Information given >>
┄┄┄┄┄┄
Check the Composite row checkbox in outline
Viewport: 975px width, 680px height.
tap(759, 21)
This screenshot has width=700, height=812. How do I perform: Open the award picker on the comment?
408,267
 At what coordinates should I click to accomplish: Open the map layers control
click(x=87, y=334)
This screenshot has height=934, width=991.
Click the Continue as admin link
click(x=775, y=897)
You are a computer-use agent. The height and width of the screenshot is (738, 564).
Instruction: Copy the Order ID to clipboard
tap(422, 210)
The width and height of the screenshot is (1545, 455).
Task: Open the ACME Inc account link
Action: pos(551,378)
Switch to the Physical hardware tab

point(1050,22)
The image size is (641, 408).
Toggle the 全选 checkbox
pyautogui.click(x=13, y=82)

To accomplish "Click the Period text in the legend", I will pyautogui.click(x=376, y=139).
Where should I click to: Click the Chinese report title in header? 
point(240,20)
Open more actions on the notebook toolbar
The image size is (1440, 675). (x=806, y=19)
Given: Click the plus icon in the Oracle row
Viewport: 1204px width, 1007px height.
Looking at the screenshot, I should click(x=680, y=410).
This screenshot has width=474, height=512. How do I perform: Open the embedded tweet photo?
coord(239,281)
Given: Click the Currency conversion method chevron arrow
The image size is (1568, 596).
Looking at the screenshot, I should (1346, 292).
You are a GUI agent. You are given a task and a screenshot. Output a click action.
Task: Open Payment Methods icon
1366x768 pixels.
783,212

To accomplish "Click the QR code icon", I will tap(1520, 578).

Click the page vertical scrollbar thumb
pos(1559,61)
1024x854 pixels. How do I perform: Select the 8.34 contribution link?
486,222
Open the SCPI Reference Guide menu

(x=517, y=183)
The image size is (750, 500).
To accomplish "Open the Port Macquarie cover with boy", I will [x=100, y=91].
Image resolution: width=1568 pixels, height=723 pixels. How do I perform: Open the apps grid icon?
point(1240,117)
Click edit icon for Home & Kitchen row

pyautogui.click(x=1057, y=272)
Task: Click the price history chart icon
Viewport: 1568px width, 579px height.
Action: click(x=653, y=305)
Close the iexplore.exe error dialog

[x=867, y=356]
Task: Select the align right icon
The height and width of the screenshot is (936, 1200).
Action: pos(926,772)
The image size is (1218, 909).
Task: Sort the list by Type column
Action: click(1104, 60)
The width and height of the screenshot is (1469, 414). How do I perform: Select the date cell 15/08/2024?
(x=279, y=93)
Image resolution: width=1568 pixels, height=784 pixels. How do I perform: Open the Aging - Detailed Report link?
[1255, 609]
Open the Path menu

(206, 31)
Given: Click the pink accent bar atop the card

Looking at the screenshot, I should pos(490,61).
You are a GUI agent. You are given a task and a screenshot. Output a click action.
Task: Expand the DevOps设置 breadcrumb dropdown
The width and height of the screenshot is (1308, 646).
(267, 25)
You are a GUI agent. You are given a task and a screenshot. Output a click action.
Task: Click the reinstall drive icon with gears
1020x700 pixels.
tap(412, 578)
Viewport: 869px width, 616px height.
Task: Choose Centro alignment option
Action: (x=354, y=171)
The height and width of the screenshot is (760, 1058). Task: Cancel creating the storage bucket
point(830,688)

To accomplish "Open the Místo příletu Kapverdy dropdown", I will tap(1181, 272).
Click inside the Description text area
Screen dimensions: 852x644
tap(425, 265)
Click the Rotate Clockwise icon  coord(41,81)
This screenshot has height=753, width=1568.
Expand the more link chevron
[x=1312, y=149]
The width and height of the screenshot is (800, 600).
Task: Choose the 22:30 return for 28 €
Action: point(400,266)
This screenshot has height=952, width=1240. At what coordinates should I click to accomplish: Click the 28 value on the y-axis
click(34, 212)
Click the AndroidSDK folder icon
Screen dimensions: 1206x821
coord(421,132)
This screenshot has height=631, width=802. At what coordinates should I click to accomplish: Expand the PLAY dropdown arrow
┄┄┄┄┄┄
Exercise description >> Make an exact copy of the whole listing, so that no line is lost.

Written solution >>
Check the Composite row checkbox in outline
Viewport: 975px width, 680px height.
tap(759, 21)
This screenshot has width=700, height=812. How do I perform: Open the award picker on the comment?
408,267
 At what coordinates should I click to accomplish: Open the map layers control
click(x=87, y=334)
This screenshot has height=934, width=991.
Click the Continue as admin link
click(x=775, y=897)
You are a computer-use agent. The height and width of the screenshot is (738, 564).
Instruction: Copy the Order ID to clipboard
tap(422, 210)
The width and height of the screenshot is (1545, 455).
Task: Open the ACME Inc account link
Action: pos(551,378)
Switch to the Physical hardware tab

point(1050,22)
The image size is (641, 408).
Toggle the 全选 checkbox
pyautogui.click(x=13, y=82)

To accomplish "Click the Period text in the legend", I will pyautogui.click(x=376, y=139).
Where should I click to: Click the Chinese report title in header? 
point(240,20)
Open more actions on the notebook toolbar
The image size is (1440, 675). (x=806, y=19)
Given: Click the plus icon in the Oracle row
Viewport: 1204px width, 1007px height.
Looking at the screenshot, I should click(x=680, y=410).
This screenshot has width=474, height=512. How do I perform: Open the embedded tweet photo?
coord(239,281)
Given: Click the Currency conversion method chevron arrow
The image size is (1568, 596).
Looking at the screenshot, I should (1346, 292).
You are a GUI agent. You are given a task and a screenshot. Output a click action.
Task: Open Payment Methods icon
1366x768 pixels.
783,212

To accomplish "Click the QR code icon", I will tap(1520, 578).

Click the page vertical scrollbar thumb
pos(1559,61)
1024x854 pixels. How do I perform: Select the 8.34 contribution link?
486,222
Open the SCPI Reference Guide menu

(x=517, y=183)
The image size is (750, 500).
To accomplish "Open the Port Macquarie cover with boy", I will [x=100, y=91].
Image resolution: width=1568 pixels, height=723 pixels. How do I perform: Open the apps grid icon?
point(1240,117)
Click edit icon for Home & Kitchen row

pyautogui.click(x=1057, y=272)
Task: Click the price history chart icon
Viewport: 1568px width, 579px height.
Action: click(x=653, y=305)
Close the iexplore.exe error dialog

[x=867, y=356]
Task: Select the align right icon
The height and width of the screenshot is (936, 1200).
Action: pos(926,772)
The image size is (1218, 909).
Task: Sort the list by Type column
Action: click(1104, 60)
The width and height of the screenshot is (1469, 414). How do I perform: Select the date cell 15/08/2024?
(x=279, y=93)
Image resolution: width=1568 pixels, height=784 pixels. How do I perform: Open the Aging - Detailed Report link?
[1255, 609]
Open the Path menu

(206, 31)
Given: Click the pink accent bar atop the card

Looking at the screenshot, I should pos(490,61).
You are a GUI agent. You are given a task and a screenshot. Output a click action.
Task: Expand the DevOps设置 breadcrumb dropdown
The width and height of the screenshot is (1308, 646).
(267, 25)
You are a GUI agent. You are given a task and a screenshot. Output a click action.
Task: Click the reinstall drive icon with gears
1020x700 pixels.
tap(412, 578)
Viewport: 869px width, 616px height.
Task: Choose Centro alignment option
Action: (x=354, y=171)
The height and width of the screenshot is (760, 1058). Task: Cancel creating the storage bucket
point(830,688)

To accomplish "Open the Místo příletu Kapverdy dropdown", I will tap(1181, 272).
Click inside the Description text area
Screen dimensions: 852x644
tap(425, 265)
Click the Rotate Clockwise icon  coord(41,81)
This screenshot has height=753, width=1568.
Expand the more link chevron
[x=1312, y=149]
The width and height of the screenshot is (800, 600).
Task: Choose the 22:30 return for 28 €
Action: point(400,266)
This screenshot has height=952, width=1240. At what coordinates should I click to accomplish: Click the 28 value on the y-axis
click(34, 212)
Click the AndroidSDK folder icon
Screen dimensions: 1206x821
coord(421,132)
This screenshot has height=631, width=802. At what coordinates should I click to accomplish: Expand the PLAY dropdown arrow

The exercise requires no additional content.